++++ INFORMATION GIVEN
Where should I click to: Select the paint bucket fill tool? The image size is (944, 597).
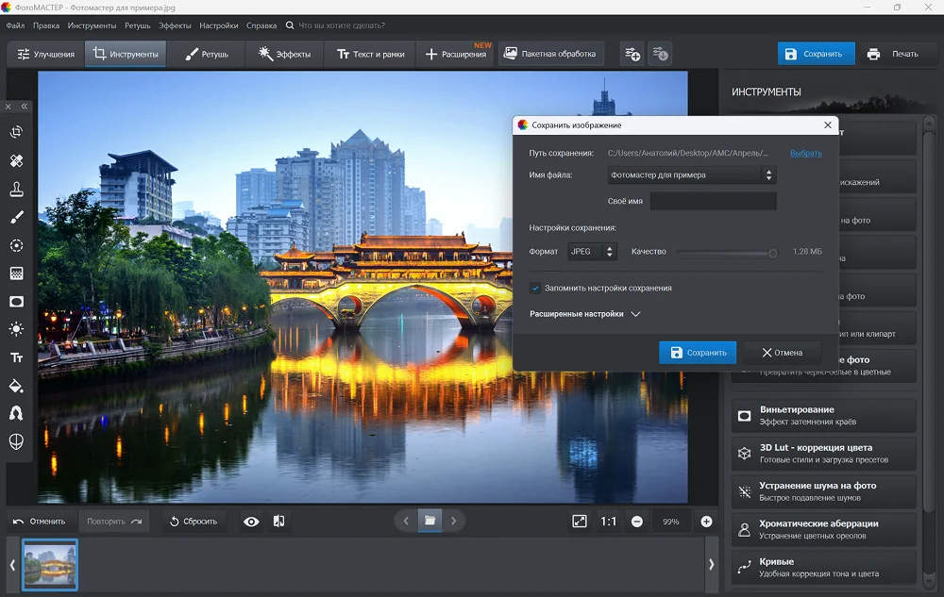pyautogui.click(x=16, y=386)
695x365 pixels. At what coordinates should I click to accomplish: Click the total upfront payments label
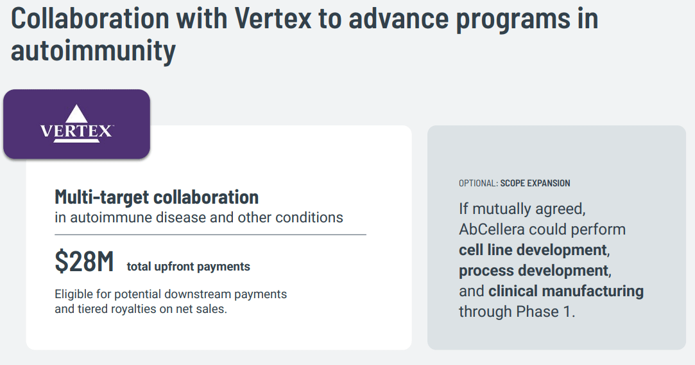click(189, 267)
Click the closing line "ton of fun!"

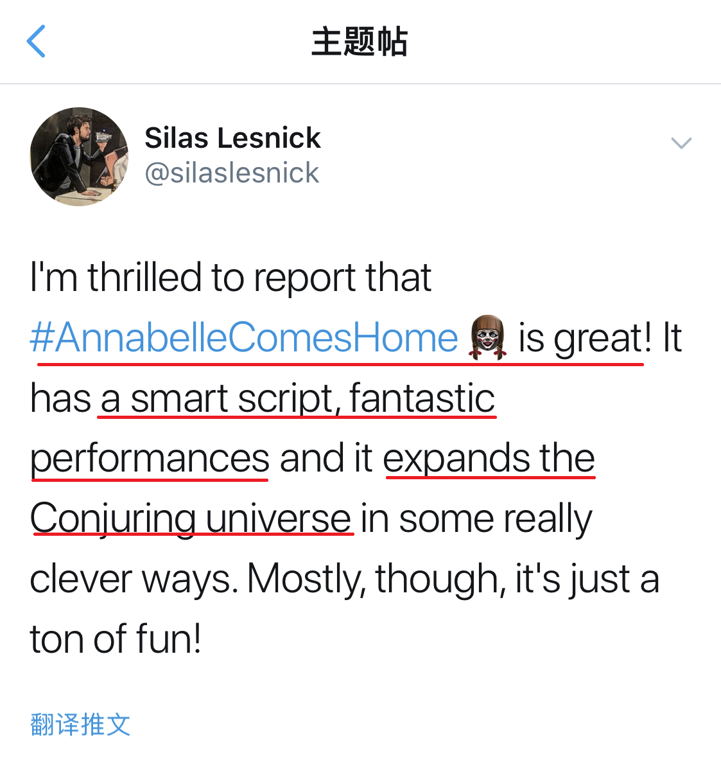click(x=116, y=640)
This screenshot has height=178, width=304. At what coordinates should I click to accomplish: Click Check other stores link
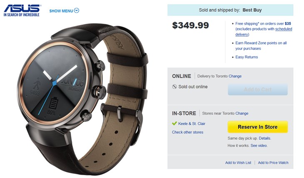click(187, 132)
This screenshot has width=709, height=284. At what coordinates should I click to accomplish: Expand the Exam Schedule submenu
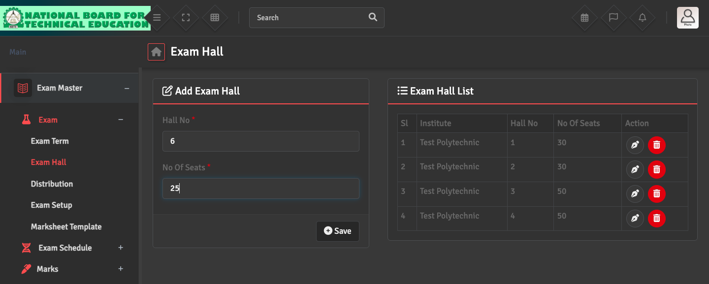point(121,248)
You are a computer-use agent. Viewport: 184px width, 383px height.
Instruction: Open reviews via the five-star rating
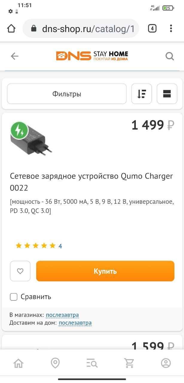(x=36, y=246)
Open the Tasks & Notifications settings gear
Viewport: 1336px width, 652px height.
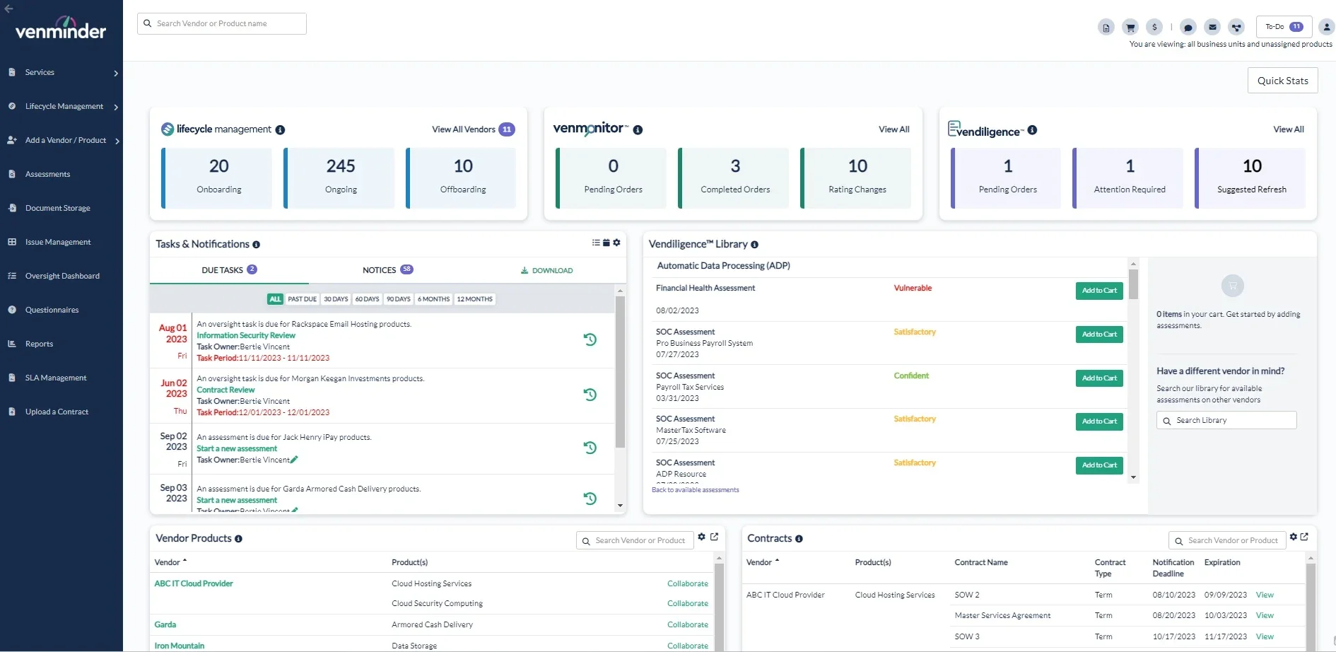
++++++++
DIRECTIVE:
Rewrite the entries above with every "Viewport" changed to "Screen size" and nothing else altered. Leave the pictures out.

FULL SOLUTION:
Where should I click to: Select the paint bucket fill tool? The image size is (944, 597).
pyautogui.click(x=16, y=386)
695x365 pixels. At what coordinates should I click to accomplish: Click the total upfront payments label
click(189, 267)
Click the closing line "ton of fun!"

click(x=116, y=640)
This screenshot has height=178, width=304. At what coordinates should I click to accomplish: Click Check other stores link
click(187, 132)
This screenshot has width=709, height=284. At what coordinates should I click to accomplish: Expand the Exam Schedule submenu
point(121,248)
You are a computer-use agent. Screen size: 184px width, 383px height.
Instruction: Open reviews via the five-star rating
(x=36, y=246)
Open the Tasks & Notifications settings gear
Screen size: 1336px width, 652px height.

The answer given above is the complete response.